**Фрагмент текста:**
◆ ◆ ◆ ◆

ПТИЦЫ ЧАРКЭ МААС*
Художница Чаркэ Маас, прежде всего удивительная долговязая красавица. Ее тело кажется только опорой духа, она напоминает фактурные фантомы Джакометти, только кожа лилейная и большие голубые глаза.
Все прохожие замечают ее – и не могут отвести глаз, невольно оборачиваются. Когда у нее отлетает пуговица, и она застегивается булавкой – все вокруг начинают носить булавки, как брошки. Она пытается прятать лицо, закрывать волосы шапочкой – но становиться еще лучше.
Родом из Голландии. Вышла замуж за русского артиста, известного в Риме клоуна Юрия, и поступила во Флорентийскую Художественную Академию. Её дипломным картинам преподаватели аплодировали стоя. На выставке в галерее в Нью Йорке они притягивали множеством живописных событий:
… В тускло-серых подтеках ветхих дощечек тлеет
огонь «Хурмы», лиловеет «Лук» - рудименты
старинных натюрмортов…
Увидены ли они в волокнах – или это драгоценное подаяние
убогим, сирым деревяшкам, на дороге найденным…
Они так бережно, без химии, укреплены-тонированы
чесноком и уксусом, так естественно живая масленная
краска на желтке совпадает-впитывается в основу, что
все оспины, трещины и сколы превратились в новую ткань,
в богатство фактуры, которая вознеслась в сюжет, содержание и форму.
Игра неисчислимых наслоений - в пастельных «Рыбах», в блекло-радужной чешуе, в зелено-белесом космосе фона, в котором едва успев сконденсироваться, рыбины растворяются вновь. Или просто «Рыбья голова», на столе, одна. Наверно страшная, с обертонами пытки в жизни – она перевоплотилась в плотный сгусток тончайших оттенков цвета. Предел пастельной техники, а магия колорита родственна Моранди. Однако рыбью голову для художественных терзаний дал Чаркэ русский художник Межберг, наставник ее и друг.
«Серая птица с фиолетовыми лапками» - истинный живописный триумф: шуршащая роскошная масса перьев-мазков в бесконечном диапазоне серебристо-серой волшебной гаммы.
Программной смотрится серия «белых» полу-абстрактных «Птиц». Они полны грусти, настроения пасмурного дня. Фон – грязноватый, неровный, с разводами белой и черной краски. Где-то бежевой, сизой – и точки, пятнышки, словно воробьи, окружают иероглифы голубей, их более точный , или едва намеченный очерк, пятна в центре или сдвинуты в угол, вниз…
Скоропись голубиных тем… Когда же обобщение в них достигает апогея – мы внезапно - со смутным страхом - ощущаем, что вместе с художником прорвались в другую реальность. Если прийдя в себя, пытаться ее расшифровать, может быть – это и есть мир абстрактных идей, не менее чем наш – зловещий, хаотичный – но упорядоченный безупречной композицией, которой подвластен хаос.

◆ ◆ ◆ ◆

**Задание:** Назовите, пожалуйста, того, кто, согласно тексту о Чаркэ Маас, дал художнице рыбью голову для работы. Записи здесь ни при чем.

**Извлечённые данные:**
◆ ◆ ◆ ◆

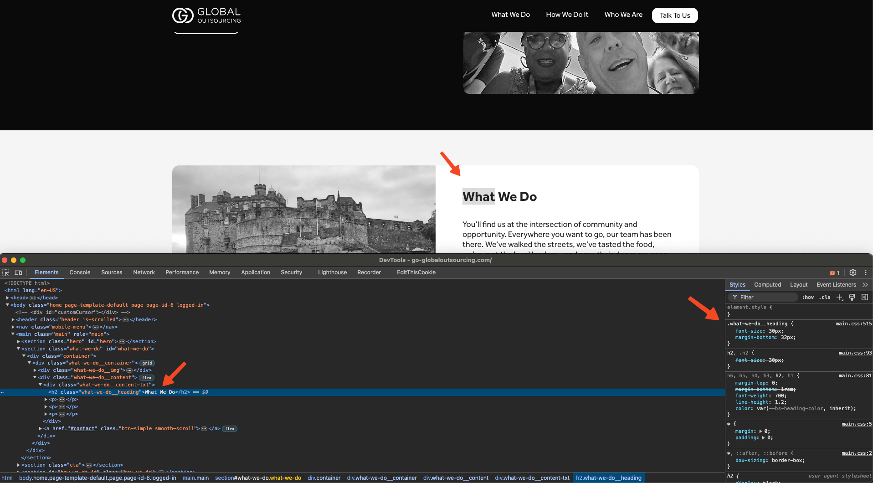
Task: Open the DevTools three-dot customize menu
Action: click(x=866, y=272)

◆ ◆ ◆ ◆

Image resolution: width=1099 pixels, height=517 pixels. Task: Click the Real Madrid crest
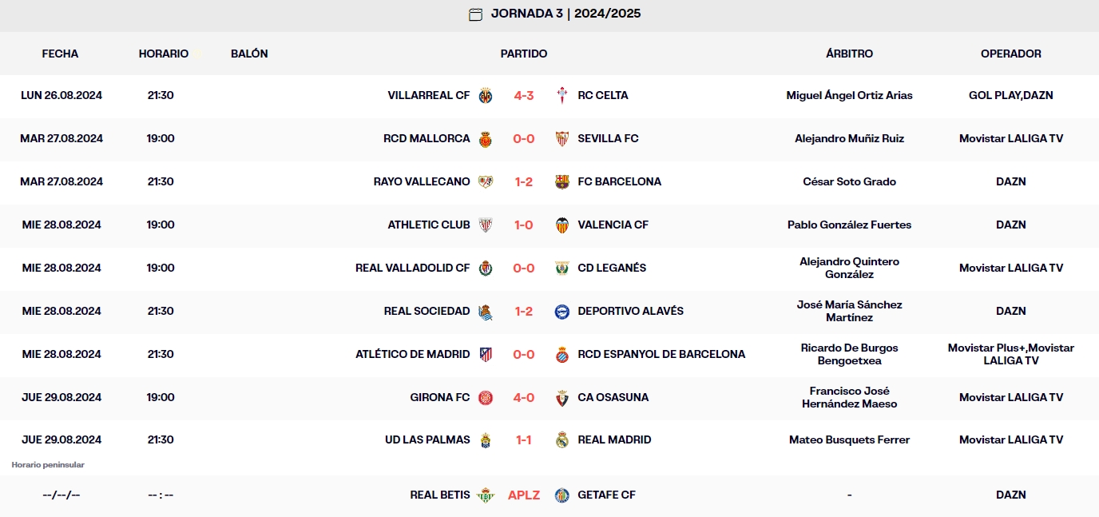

◆ ◆ ◆ ◆

**Ответ:** Русский художник Межберг, ее наставник и друг.